Le président de l’Association des bibliothèques publiques de l’île de Montréal, Florian Dubois, est conscient que les gens vont sursauter quand ils vont apprendre que Bill Gates considère Westmount comme une «communauté à faible revenu». Mais comme c’est un cadeau qui tombe du ciel (ou de Seattle), il n’était pas question de se plaindre. «Les anomalies qu’on pouvait détecter, on ne pouvait pas les contester. Mais c’est quand même mille six cents postes Internet au Québec, plus une imprimante, plus les logiciels.
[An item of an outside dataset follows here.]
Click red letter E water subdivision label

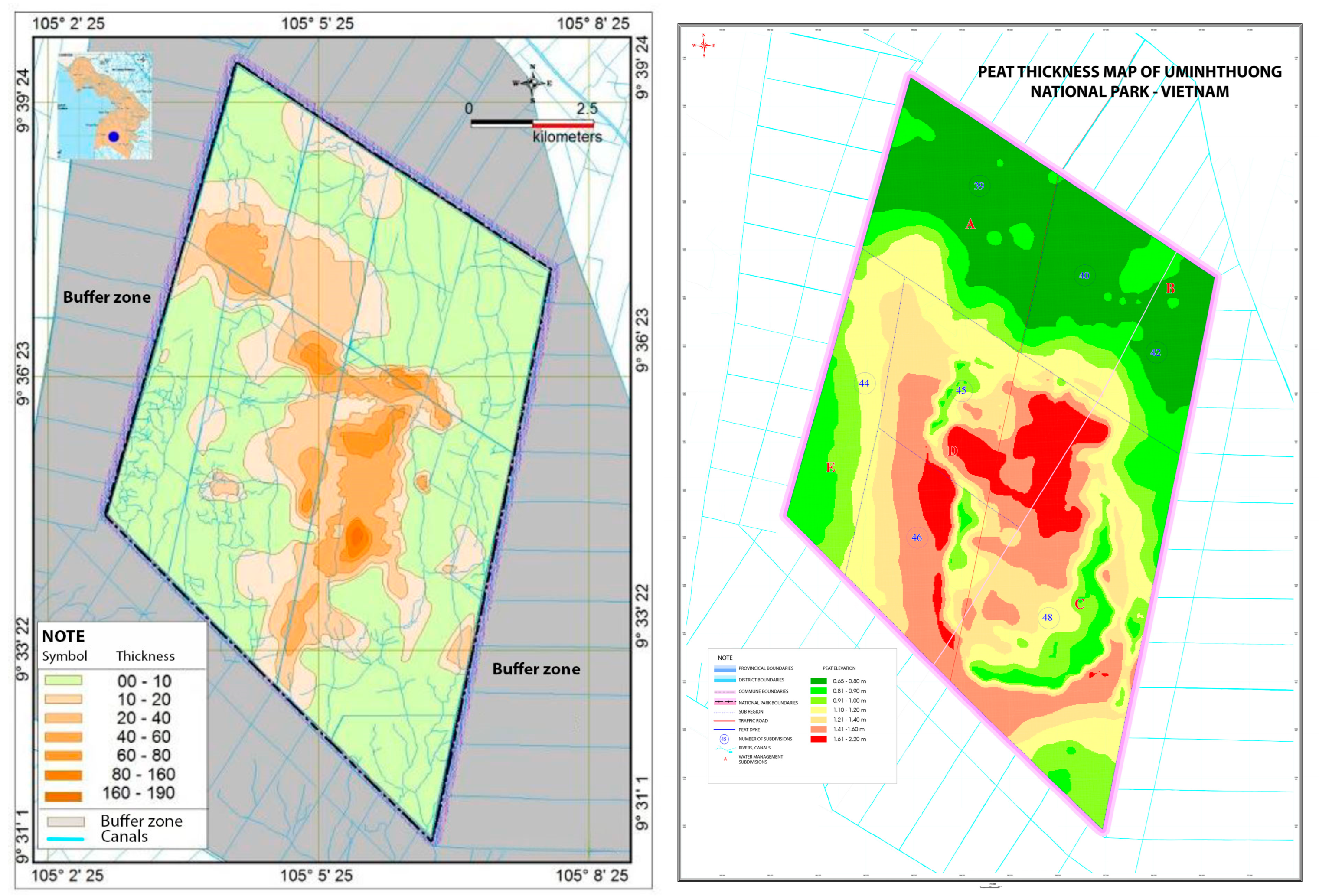pyautogui.click(x=830, y=468)
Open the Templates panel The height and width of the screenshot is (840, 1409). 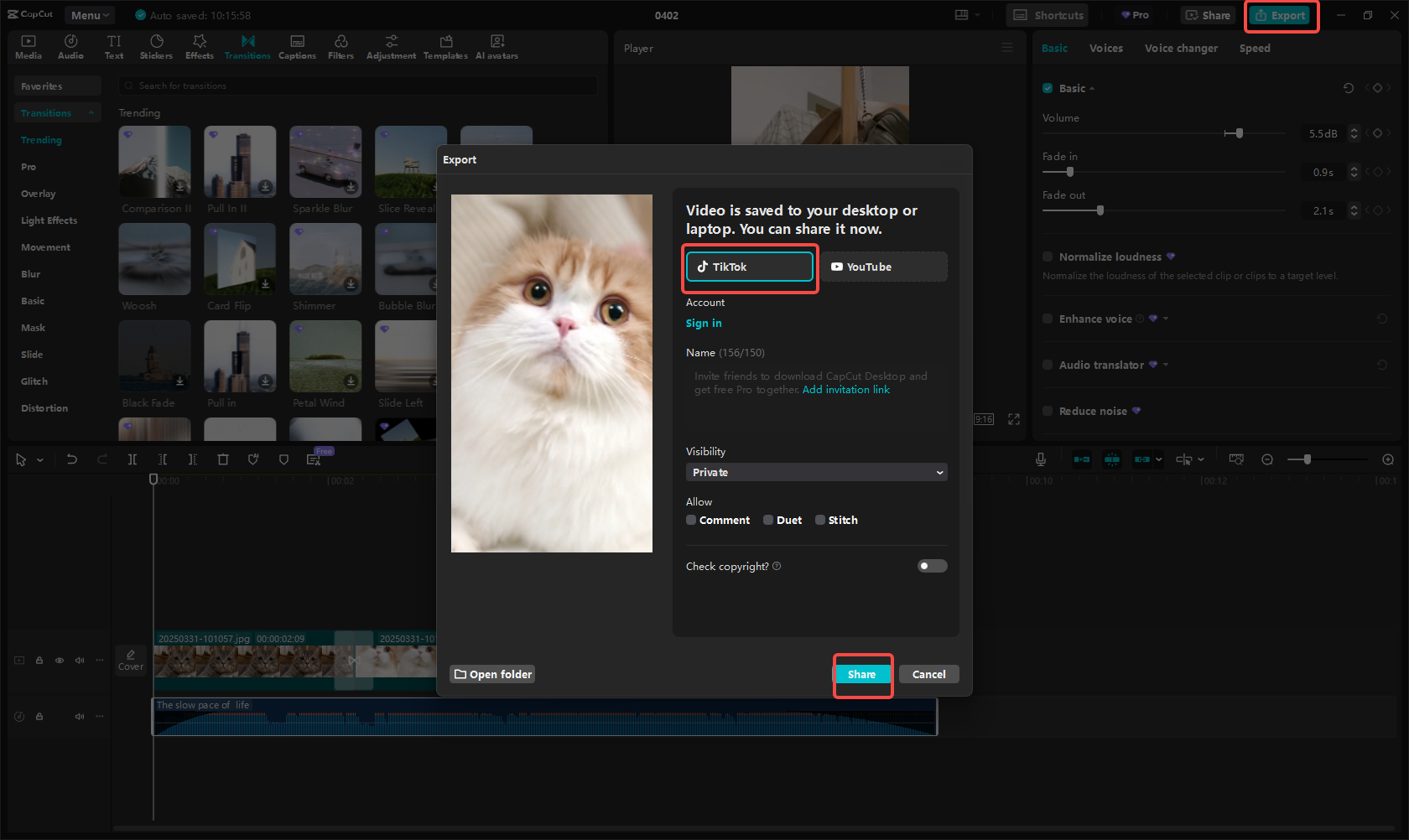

C’est quasiment un cadeau de onze, douze millions de dollars.»

Le hic est que le cadeau risque de coûter cher. En effet, les bibliothèques chanceuses devront payer les taxes sur les ordinateurs, former du personnel, acheter du mobilier et assurer l’entretien de l’équipement. Si les vingt-quatre bibliothèques de la Ville de Montréal acceptent chacune les six ordinateurs auxquels elles ont droit, les taxes à elles seules vont coûter près de… soixante-dix mille dollars! Comme l’affirme Claire Rocher, du Service de la Culture de la Ville de Montréal: «On est en train dévaluer l’offre de la Fondation. Je ne crois pas que les bibliothèques pourront commander le maximum d’ordinateurs.»